Exercise objective =>
Exact copy, no pictures: reproduce the lines from the one that holds "Open the Annonce vocale tab" through the end of the entries.
#####
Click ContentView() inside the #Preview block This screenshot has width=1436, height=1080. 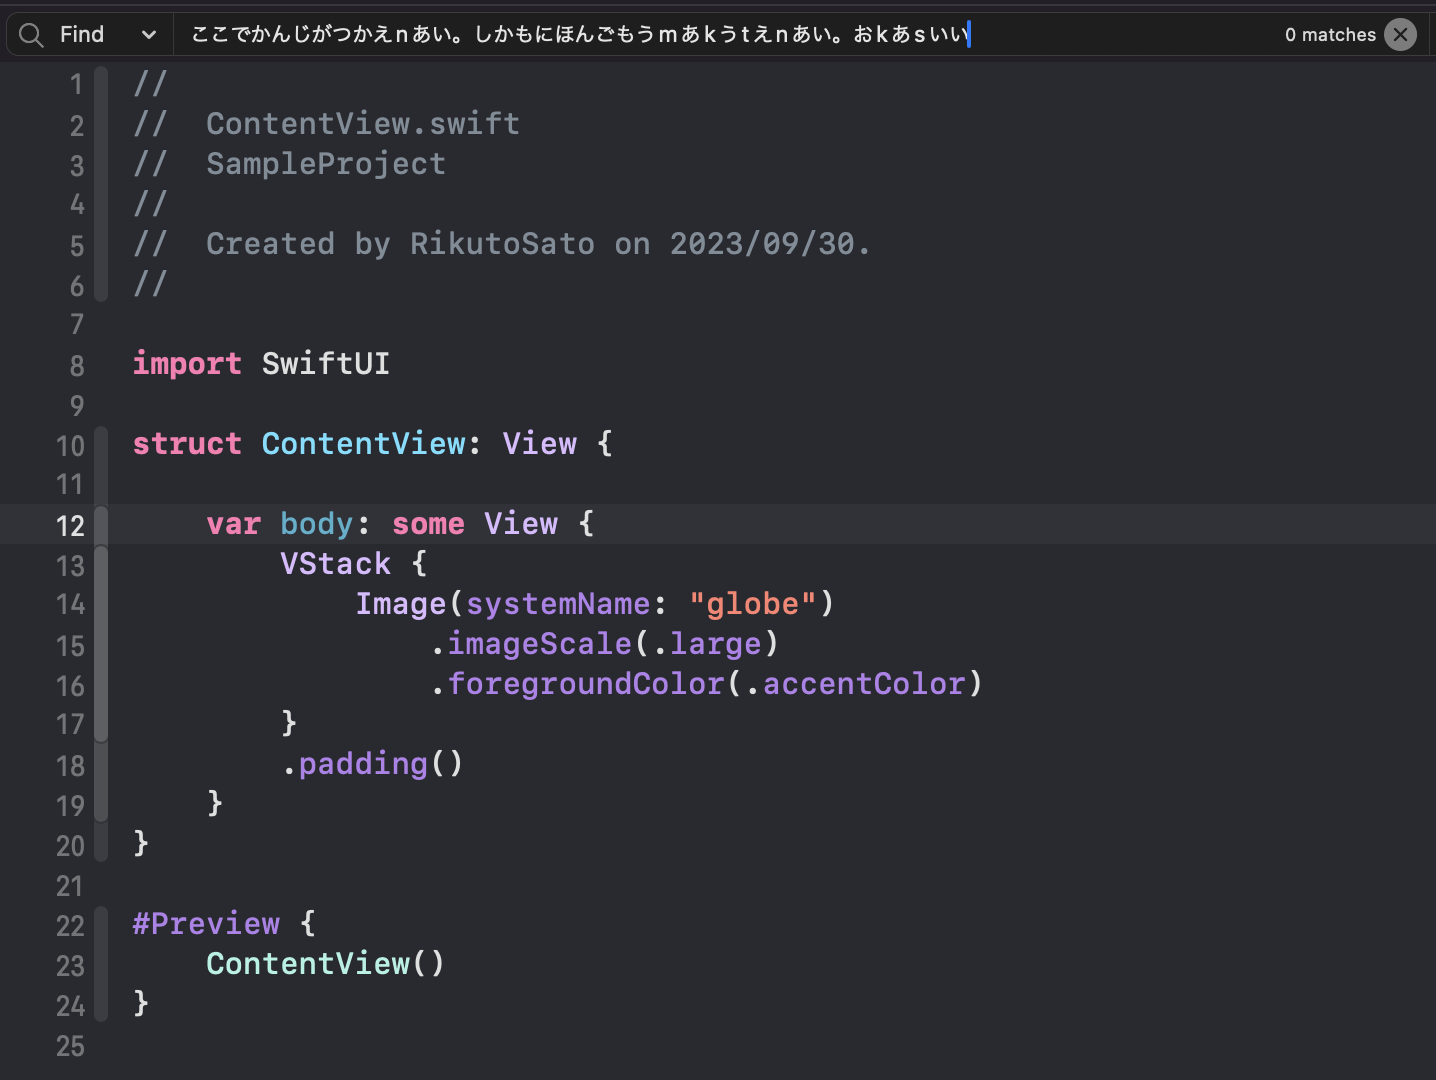tap(325, 963)
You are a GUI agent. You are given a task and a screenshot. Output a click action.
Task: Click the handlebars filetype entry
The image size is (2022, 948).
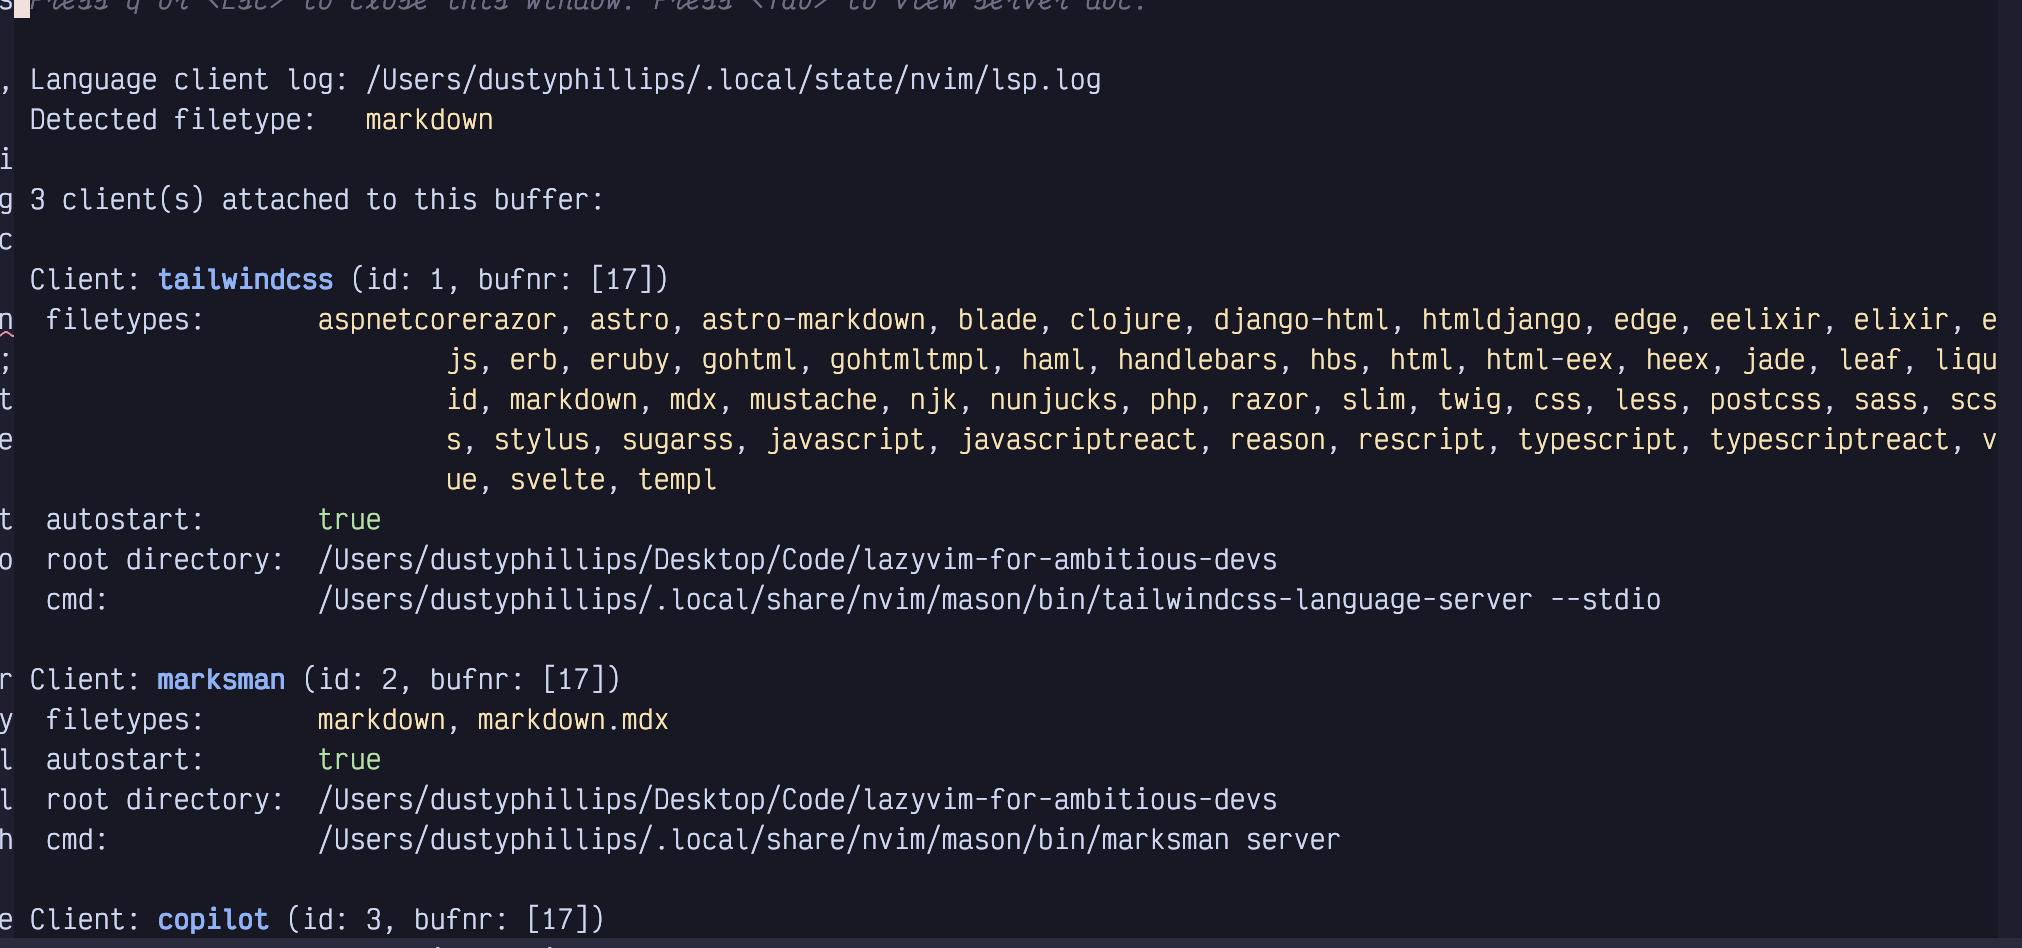click(x=1197, y=360)
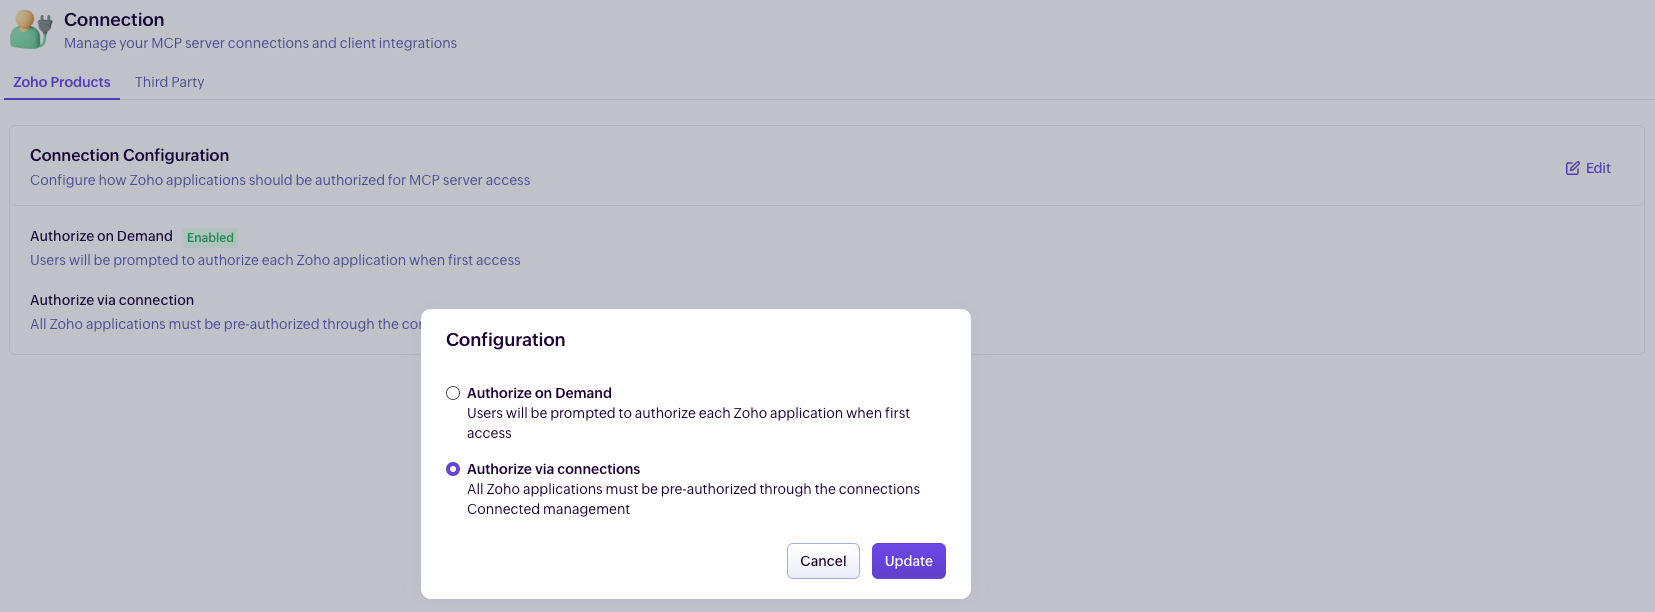This screenshot has width=1655, height=612.
Task: Click the Edit pencil icon
Action: click(1573, 168)
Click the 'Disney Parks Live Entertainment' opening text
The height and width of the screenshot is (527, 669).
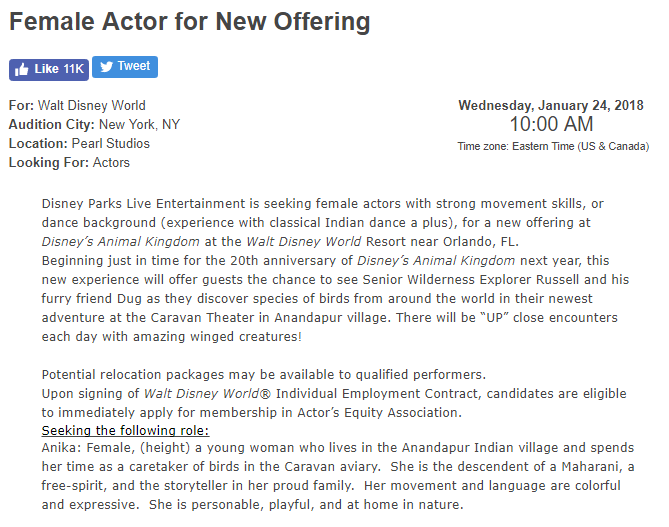click(x=137, y=203)
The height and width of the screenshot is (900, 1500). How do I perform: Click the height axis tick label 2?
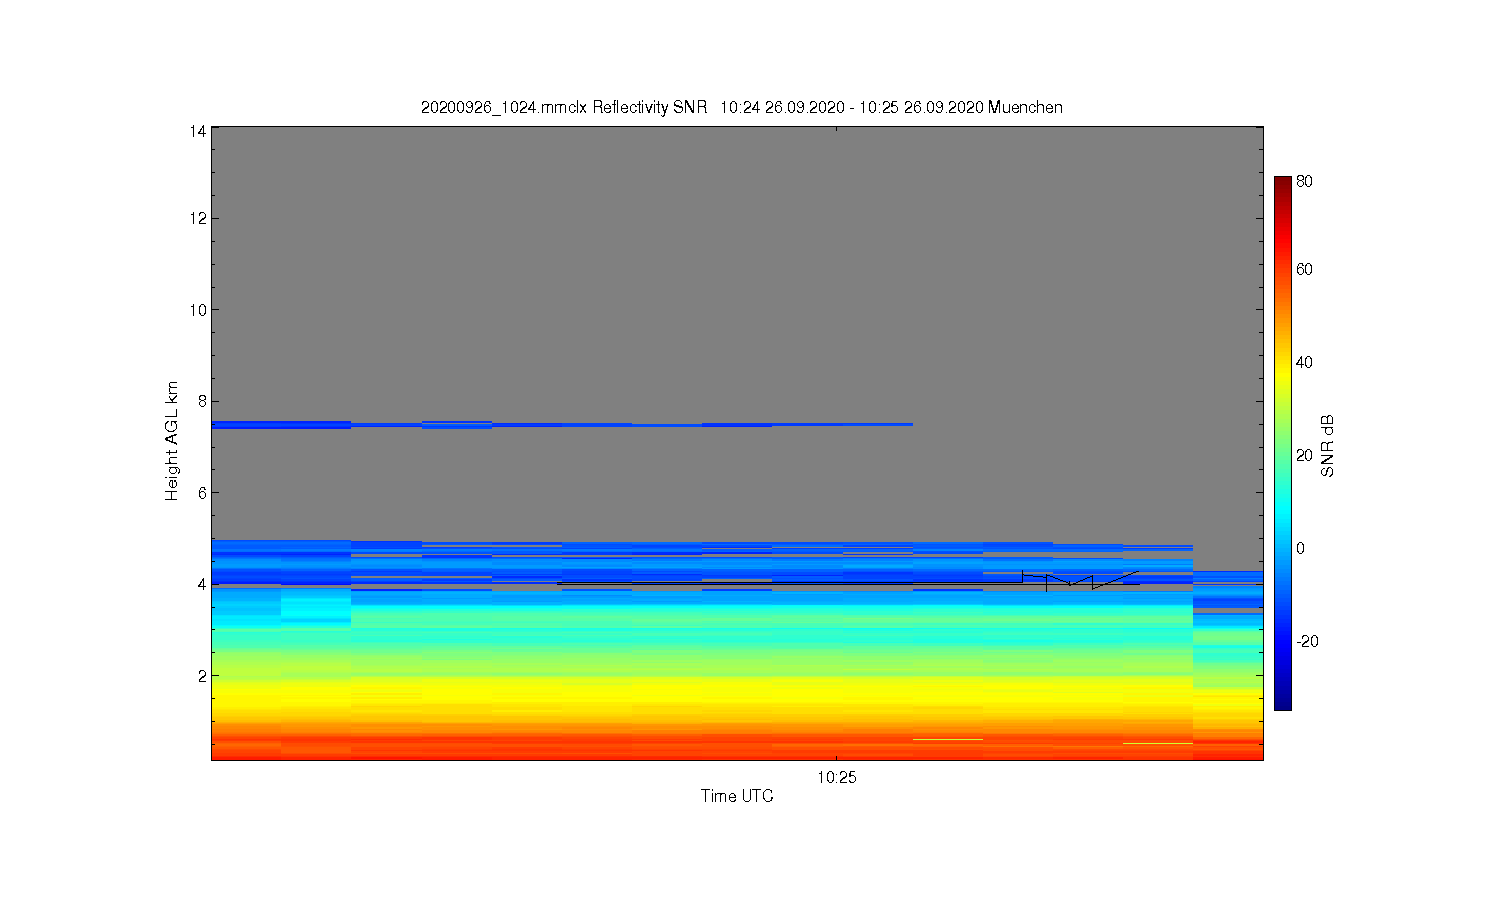(x=201, y=676)
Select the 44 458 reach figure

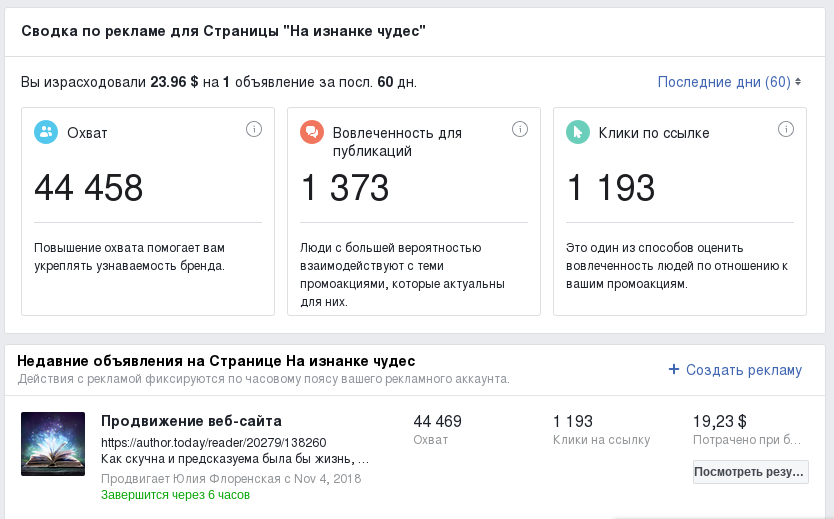click(x=89, y=188)
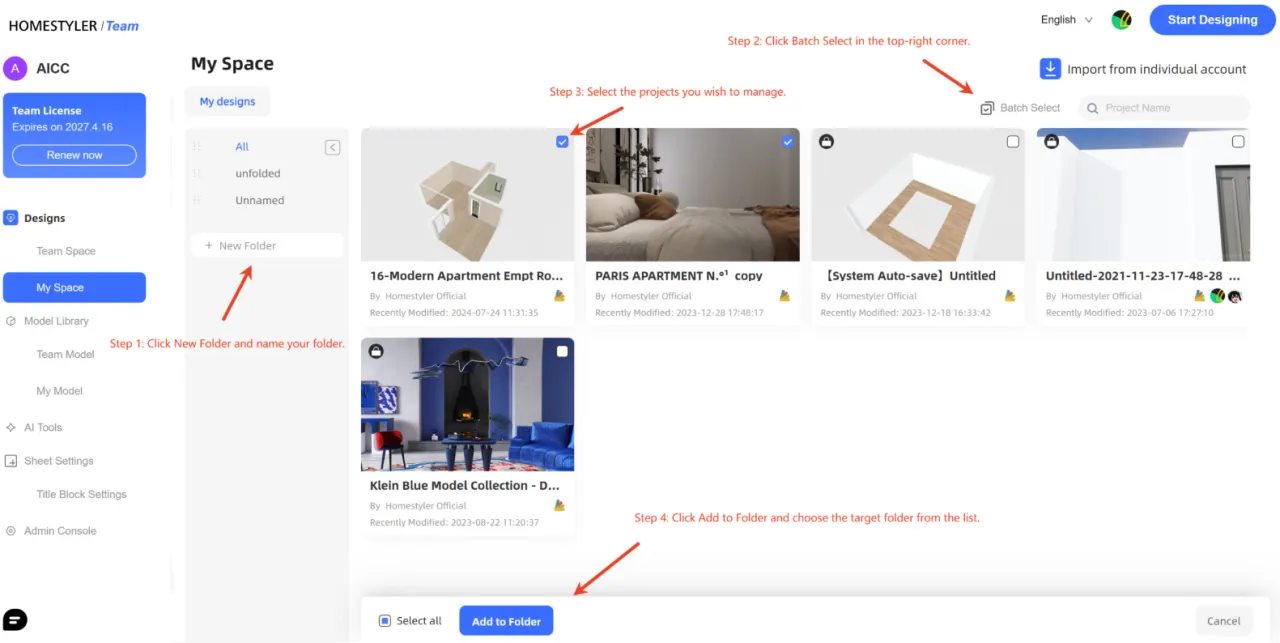
Task: Collapse the folder list panel arrow
Action: [x=333, y=148]
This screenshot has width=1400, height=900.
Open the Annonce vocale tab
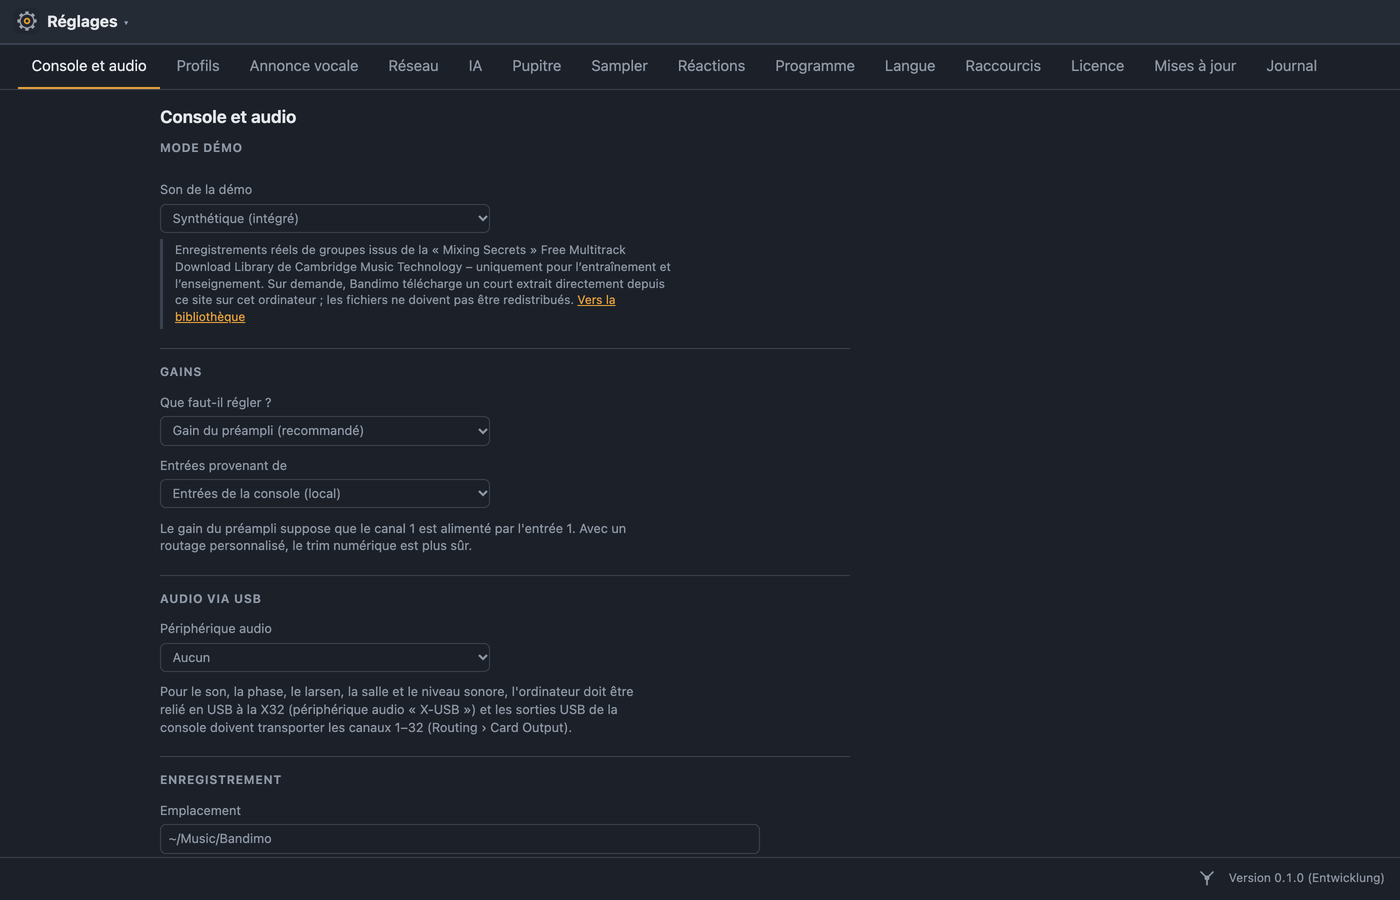(304, 66)
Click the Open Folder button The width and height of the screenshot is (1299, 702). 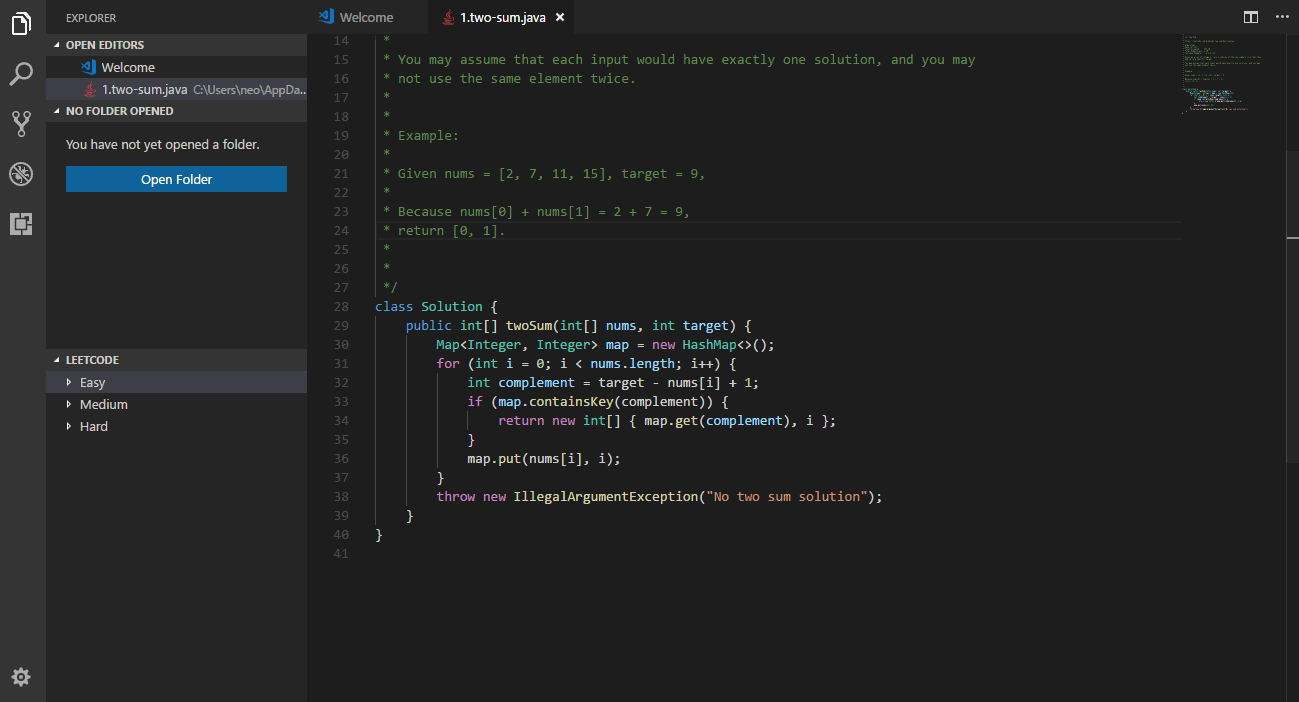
#####
The answer =>
Open the Annonce vocale tab
(304, 66)
Click the Open Folder button The width and height of the screenshot is (1299, 702). 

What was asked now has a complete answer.